Written problem: Turn the data below into a numbered list with one entry per line, leaving out any blank lines.

Raw records:

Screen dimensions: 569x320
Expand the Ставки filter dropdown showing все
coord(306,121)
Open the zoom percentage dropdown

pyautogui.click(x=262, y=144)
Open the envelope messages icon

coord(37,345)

Result of this exercise:
1. Screen dimensions: 569x320
2. Expand the Ставки filter dropdown showing все
3. coord(306,121)
4. Open the zoom percentage dropdown
5. pyautogui.click(x=262, y=144)
6. Open the envelope messages icon
7. coord(37,345)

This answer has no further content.